This PR adds two main things to GPy:
- to- and from-dict functions for the kernels listed belop
- a fix for the appveyor CI
Please see the squashed commit messages listed below.
Authors: @gehbiszumeis @ppk42 respectively
Reviewer: @ekalosak
---
* new: added to_dict() method to Coregionalize kernel class
* new: added to_dict() method to MixedNoise likelihood class
* fix: made Y_metadata dict content serializable
* fix: typo
* added additional needed parameters to to_dict() method for Coregionalize kernel + added _build_from_input dict method
* new: added possibility to build MixedNoise likelihood from input_dict
* Y_metadata conversion from serializable to np.array when loading from dict
* fix: rework Y_metadata part for compatibility with unittests !minor
* conda cleanup in appveyors pipeline
* conda clean up after conda update
* conda clean before conda update
* try pinning packages for conda
* revert all conda changes
* conda clean all (not only packages)
* use conda update anaconda
* pin conda package
* pin conda package
* try installing charset-normalizer beforehand
* try to get from conda-forge
* revert all conda changes
* Try to fix the conda update challange.
See: https://community.intel.com/t5/Intel-Distribution-for-Python/Conda-update-Conda-fails/td-p/1126174
It is just a try for a different context/(conda version).

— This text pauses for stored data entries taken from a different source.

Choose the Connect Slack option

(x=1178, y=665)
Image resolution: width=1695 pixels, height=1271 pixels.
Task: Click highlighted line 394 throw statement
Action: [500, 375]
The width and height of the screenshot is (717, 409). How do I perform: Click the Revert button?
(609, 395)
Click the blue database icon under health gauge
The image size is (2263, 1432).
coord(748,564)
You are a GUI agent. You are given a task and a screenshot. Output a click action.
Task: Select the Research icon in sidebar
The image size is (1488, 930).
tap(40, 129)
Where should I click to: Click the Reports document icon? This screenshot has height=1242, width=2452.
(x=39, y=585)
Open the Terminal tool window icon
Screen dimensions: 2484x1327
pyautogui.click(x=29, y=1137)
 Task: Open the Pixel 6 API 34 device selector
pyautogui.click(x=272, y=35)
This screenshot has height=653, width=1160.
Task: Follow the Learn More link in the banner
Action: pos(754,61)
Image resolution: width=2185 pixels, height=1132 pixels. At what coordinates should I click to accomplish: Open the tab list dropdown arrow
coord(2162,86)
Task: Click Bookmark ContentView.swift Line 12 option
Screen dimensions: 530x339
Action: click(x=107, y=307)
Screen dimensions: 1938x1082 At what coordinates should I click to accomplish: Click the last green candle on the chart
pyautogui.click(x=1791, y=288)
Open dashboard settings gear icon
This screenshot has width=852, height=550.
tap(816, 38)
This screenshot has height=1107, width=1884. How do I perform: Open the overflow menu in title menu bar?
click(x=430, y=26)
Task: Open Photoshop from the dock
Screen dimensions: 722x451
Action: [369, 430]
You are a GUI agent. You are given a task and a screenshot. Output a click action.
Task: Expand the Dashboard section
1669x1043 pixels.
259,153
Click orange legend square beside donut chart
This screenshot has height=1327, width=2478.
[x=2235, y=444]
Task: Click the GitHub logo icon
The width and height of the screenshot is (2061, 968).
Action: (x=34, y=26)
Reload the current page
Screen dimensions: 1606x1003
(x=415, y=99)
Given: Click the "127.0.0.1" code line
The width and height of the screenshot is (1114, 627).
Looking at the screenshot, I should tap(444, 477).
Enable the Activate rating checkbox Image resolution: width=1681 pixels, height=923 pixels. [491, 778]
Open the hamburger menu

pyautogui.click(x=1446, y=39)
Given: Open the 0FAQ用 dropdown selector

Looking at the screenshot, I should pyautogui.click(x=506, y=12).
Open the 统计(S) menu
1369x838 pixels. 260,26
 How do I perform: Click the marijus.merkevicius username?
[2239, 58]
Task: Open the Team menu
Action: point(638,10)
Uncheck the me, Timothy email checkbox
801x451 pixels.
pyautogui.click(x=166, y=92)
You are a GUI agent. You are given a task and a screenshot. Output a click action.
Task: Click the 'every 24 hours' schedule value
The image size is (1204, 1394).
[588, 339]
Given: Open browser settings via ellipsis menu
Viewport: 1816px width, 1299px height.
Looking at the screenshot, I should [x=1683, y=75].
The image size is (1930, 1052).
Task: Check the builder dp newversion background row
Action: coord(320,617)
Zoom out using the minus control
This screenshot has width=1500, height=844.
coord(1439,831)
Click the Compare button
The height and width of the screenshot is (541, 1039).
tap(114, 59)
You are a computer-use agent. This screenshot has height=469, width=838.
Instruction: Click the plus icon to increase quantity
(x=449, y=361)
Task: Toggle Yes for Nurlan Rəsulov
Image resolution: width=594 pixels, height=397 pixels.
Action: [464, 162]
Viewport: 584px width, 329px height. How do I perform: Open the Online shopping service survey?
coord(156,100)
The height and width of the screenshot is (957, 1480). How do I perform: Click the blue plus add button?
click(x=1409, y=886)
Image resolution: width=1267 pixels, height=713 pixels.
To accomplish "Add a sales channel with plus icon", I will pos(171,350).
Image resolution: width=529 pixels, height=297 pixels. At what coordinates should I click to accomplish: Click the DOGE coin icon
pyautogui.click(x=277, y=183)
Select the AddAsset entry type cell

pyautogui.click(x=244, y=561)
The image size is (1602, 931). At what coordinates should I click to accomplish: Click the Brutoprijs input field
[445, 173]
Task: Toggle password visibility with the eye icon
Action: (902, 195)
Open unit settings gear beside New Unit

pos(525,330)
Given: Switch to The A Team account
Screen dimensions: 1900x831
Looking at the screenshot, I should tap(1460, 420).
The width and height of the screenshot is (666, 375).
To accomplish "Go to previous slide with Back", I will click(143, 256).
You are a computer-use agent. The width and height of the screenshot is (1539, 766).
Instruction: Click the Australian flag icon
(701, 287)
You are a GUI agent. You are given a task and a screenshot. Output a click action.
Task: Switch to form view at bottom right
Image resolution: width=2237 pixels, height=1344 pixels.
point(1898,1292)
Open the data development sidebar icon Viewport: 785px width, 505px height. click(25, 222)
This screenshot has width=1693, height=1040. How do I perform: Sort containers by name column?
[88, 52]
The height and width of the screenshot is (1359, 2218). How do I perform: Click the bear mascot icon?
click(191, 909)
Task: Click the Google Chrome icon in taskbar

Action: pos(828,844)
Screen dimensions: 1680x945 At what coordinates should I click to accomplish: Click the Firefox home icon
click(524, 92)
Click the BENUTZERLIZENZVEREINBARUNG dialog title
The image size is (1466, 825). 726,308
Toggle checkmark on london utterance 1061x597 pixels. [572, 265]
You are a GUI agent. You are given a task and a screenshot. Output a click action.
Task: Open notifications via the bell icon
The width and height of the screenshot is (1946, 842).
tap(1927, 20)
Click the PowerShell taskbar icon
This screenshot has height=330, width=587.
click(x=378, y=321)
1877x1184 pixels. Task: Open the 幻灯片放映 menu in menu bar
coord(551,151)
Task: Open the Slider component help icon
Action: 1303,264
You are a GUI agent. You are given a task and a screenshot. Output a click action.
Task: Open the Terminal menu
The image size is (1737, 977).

* Still fixing build error on appveyor
I also use a newer miniconda version for greater python versions.
* Update appveyor.yml
Thinking it over it decided to use miniconda38 for all python versions unless python 3.5.
* revert miniconda versioning changes
* adjust GPy version in appveyor.yml
* 1st attempt bring the appveyor build to life again
* #955 fixing ci build on appveyor
After bringing the miniconda env to work again, the wrong matplotlib version was used. This commit should fix that.
* #955 Fix CI build
Freezing numpy and scipy was a bad idea.
I freeze matplotlib dependend on the python version only.
* add: built_from_dict method for White Kernel
Co-authored-by: Peter Paul Kiefer <ppk42@users.noreply.github.com>
Co-authored-by: Peter Paul Kiefer <dafisppk@gmail.com>